El lacayo entró rápidamente en la casa y se desplazó tan de prisa que Miranda no tuvo tiempo de orientarse. La llevó a una habitación cuadrada, alicatada, llena de humo, donde la recibieron media docena de bonitas jóvenes que inmediatamente se apoderaron de ella, gorjeando y cloqueando mientras le quitaban las ropas y, con gran vergüenza por su parte, su maloliente panal. No comprendía ni una palabra de lo que decían. Le indicaron que bajara dos peldaños de un precioso recipiente cuadrado y tibio que, obviamente, servía como baño. Dos de las jóvenes se quedaron junto a ella y la arrastraron dulcemente por el agua hasta una esquina del baño donde había una hilera de frascos de cristal perfectamente ordenados. Rápidamente los fueron destapando y se los presentaron de uno en uno a fin de que pudiera elegir el perfume que más le gustara. Rechazó el de rosas, gardenia, jazmín, muguet, almizcle y flores silvestres. Quedaban tres frascos. El primero olía a violeta, el segundo a azahar y, suspirando, olió el tercero. Una sonrisa iluminó su rostro.
– ¡Alhelí! -exclamó y se lo indicó a sus acompañantes.
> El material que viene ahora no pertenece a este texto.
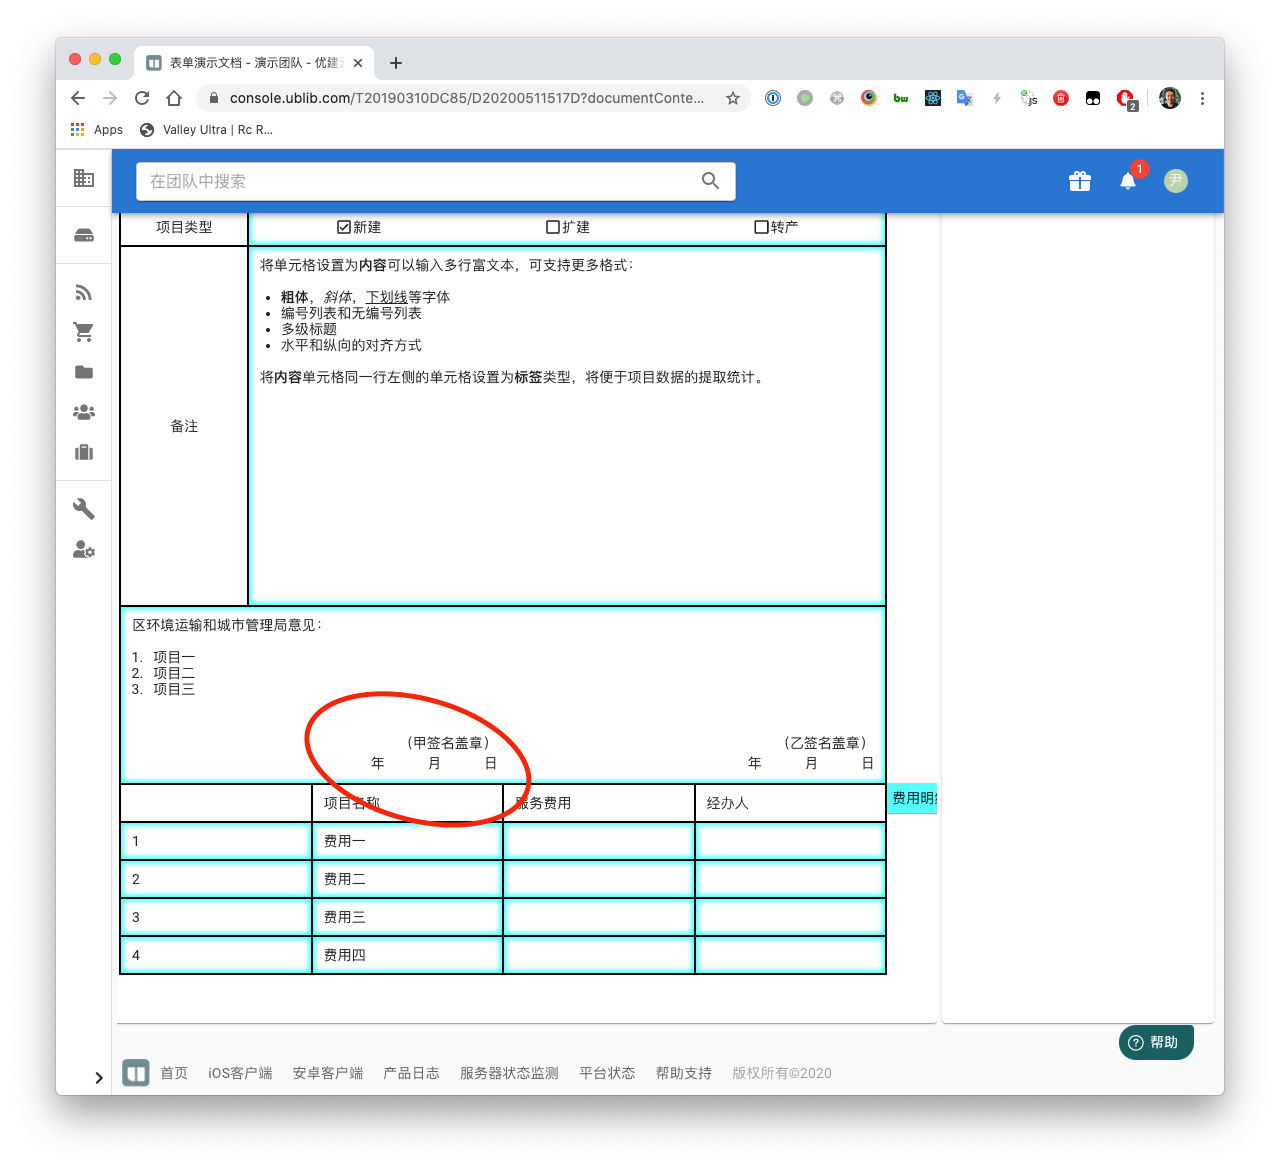The height and width of the screenshot is (1169, 1280).
Task: Click the storage drive sidebar icon
Action: [x=84, y=236]
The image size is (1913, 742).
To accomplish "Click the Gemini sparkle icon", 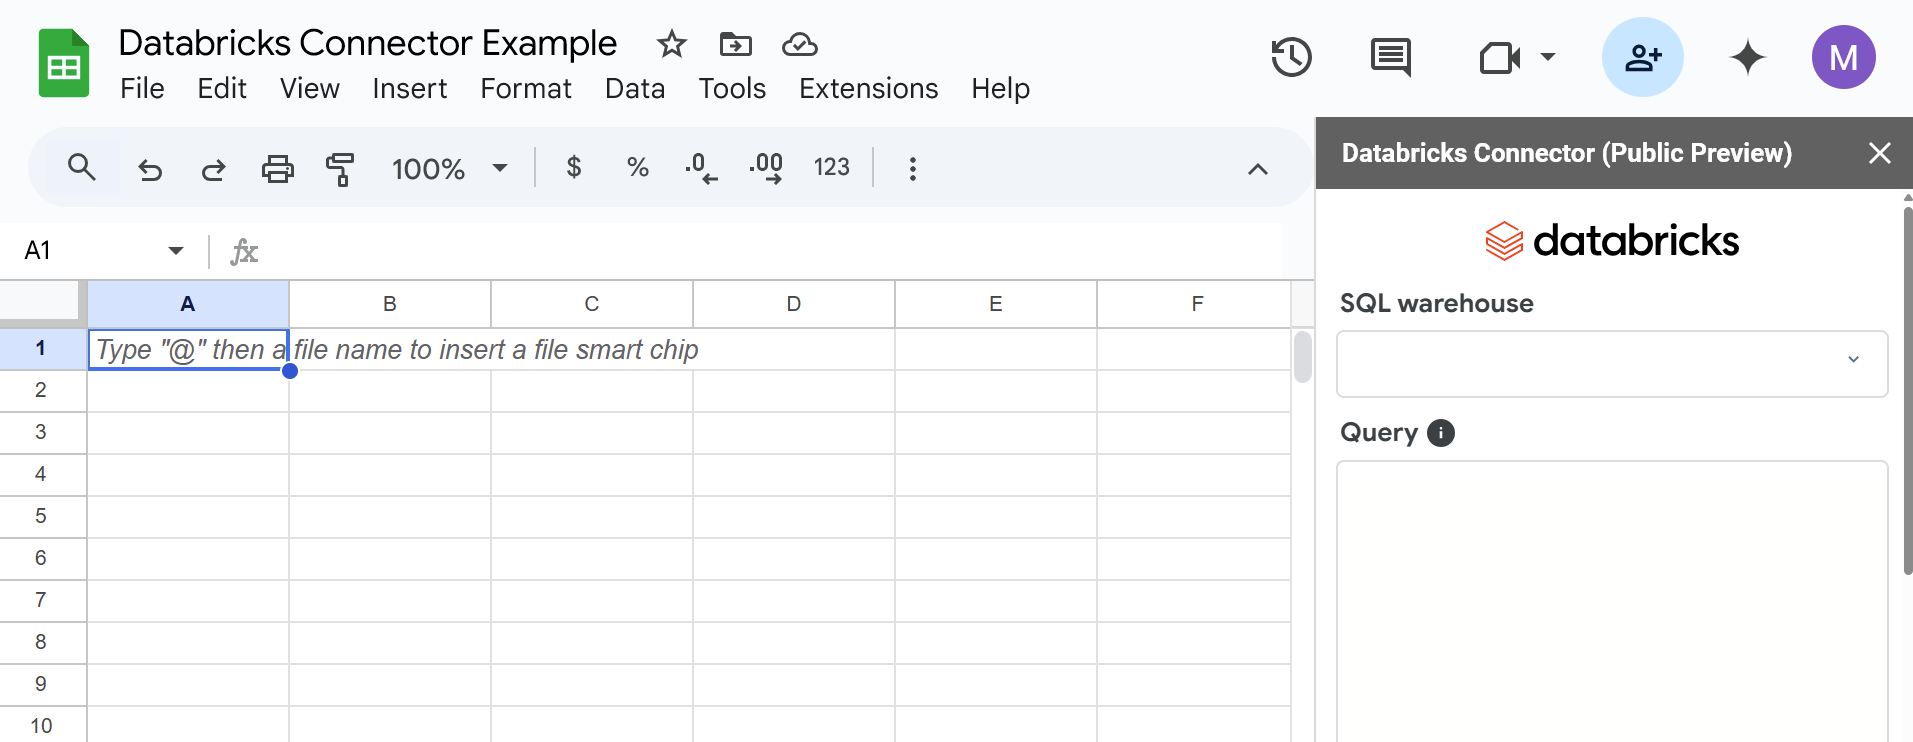I will 1747,57.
Sonrientes, ellas vertieron generosamente el aceite perfumado a la piscina y cada una tomó una pastilla de jabón, dispuestas a enjabonarla. Miranda les quitó el jabón de las manos, sacudió la cabeza y empezó a lavarse. Ellas asintieron y le entregaron un cepillo de cerdas duras.
– ¡No! -exclamó, pensando que le destrozaría la piel.
Pero dos muchachas la agarraron y sujetaron con fuerza, mientras que las demás saltaban a la bañera. Aunque Miranda protestaba ruidosamente, ellas se lanzaron a la tarea y la frotaron vigorosamente. A continuación le lavaron el pelo y luego la sacaron del agua para secarla cuidadosamente. Tampoco le sirvió de nada protestar cuando cuatro de las muchachas le masajearon todo el cuerpo con una espesa crema perfumada, mientras las otras dos secaban y cepillaban su larga cabellera hasta que estuvo suave y vaporosa y empezó a brillar como oro blanco a la luz de las velas que iluminaban la habitación.